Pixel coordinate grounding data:
=== Section Start ===
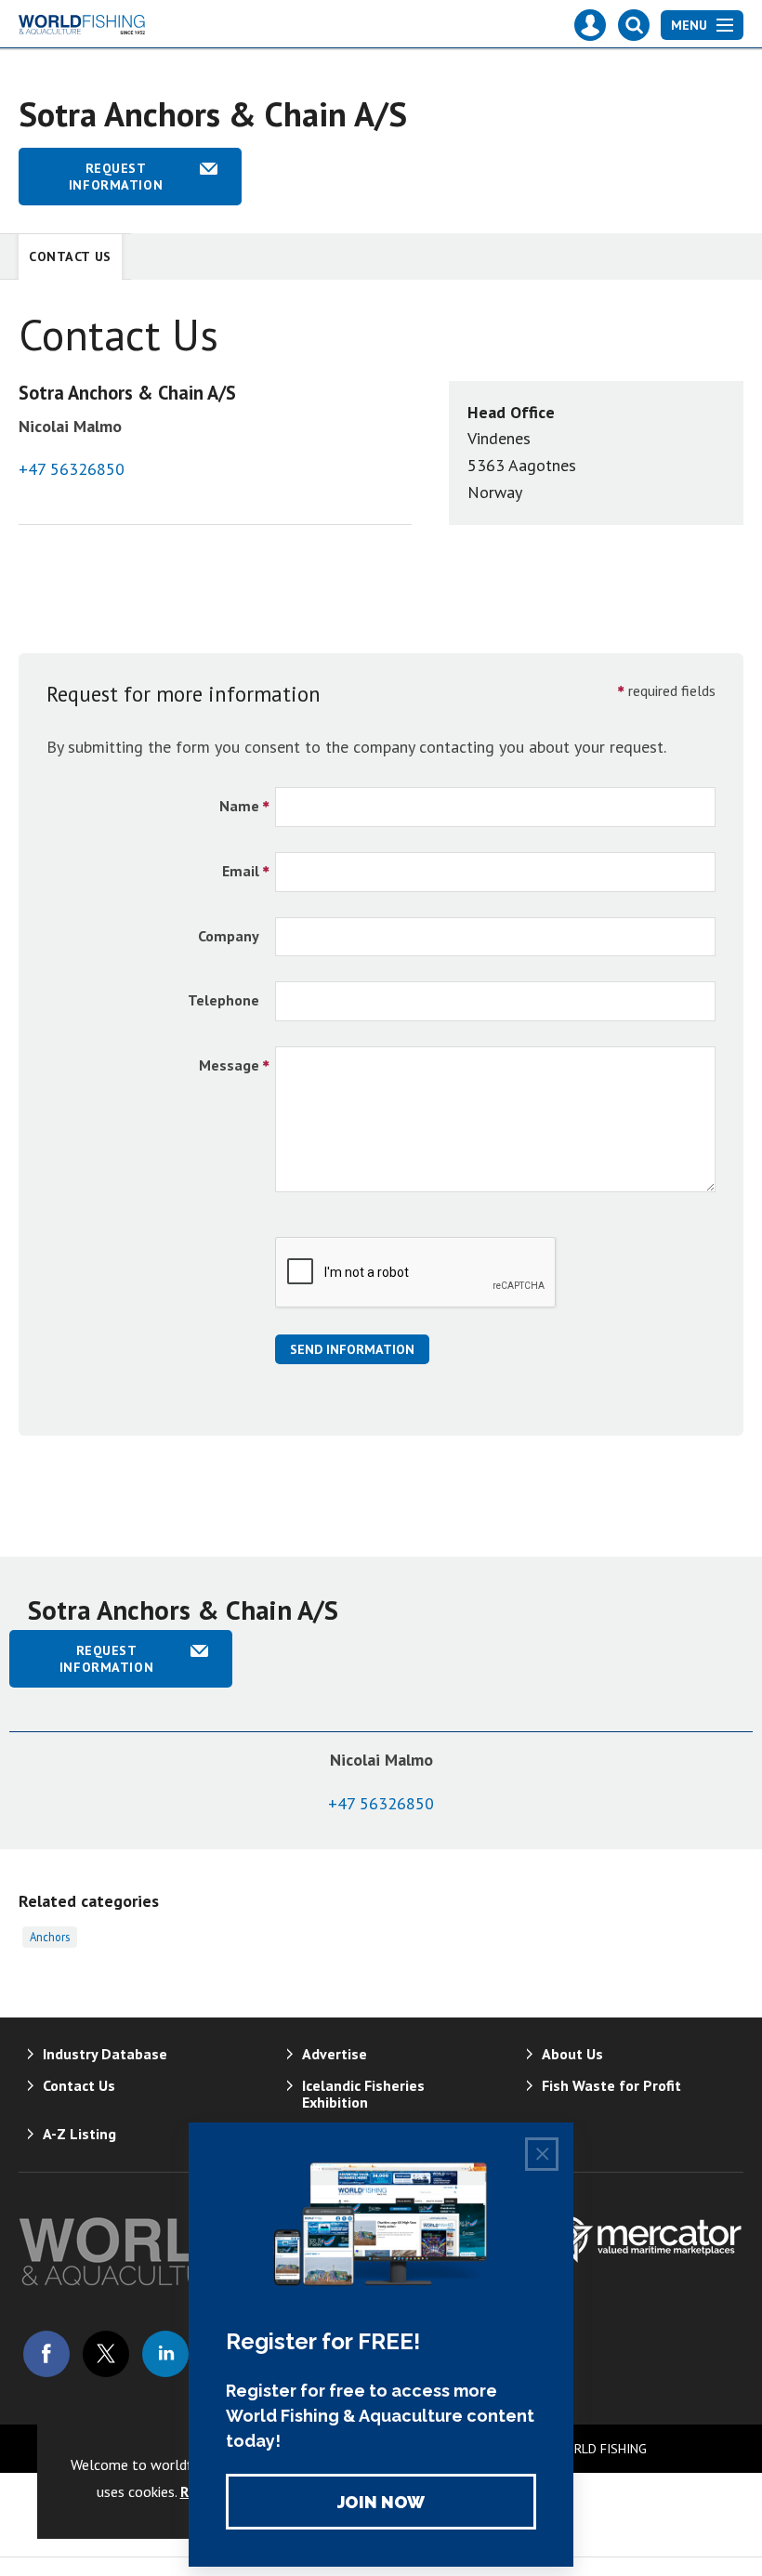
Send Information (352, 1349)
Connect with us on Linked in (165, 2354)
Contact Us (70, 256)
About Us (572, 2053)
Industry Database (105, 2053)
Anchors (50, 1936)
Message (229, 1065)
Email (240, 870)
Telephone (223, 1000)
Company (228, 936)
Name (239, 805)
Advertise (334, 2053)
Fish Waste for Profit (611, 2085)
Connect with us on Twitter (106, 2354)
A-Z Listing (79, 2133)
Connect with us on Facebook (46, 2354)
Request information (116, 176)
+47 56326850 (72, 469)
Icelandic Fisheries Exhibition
=== Section End ===
From the records above, pull every line that carries the word "Connect".

Connect with us on Linked in (165, 2354)
Connect with us on Twitter (106, 2354)
Connect with us on Facebook (46, 2354)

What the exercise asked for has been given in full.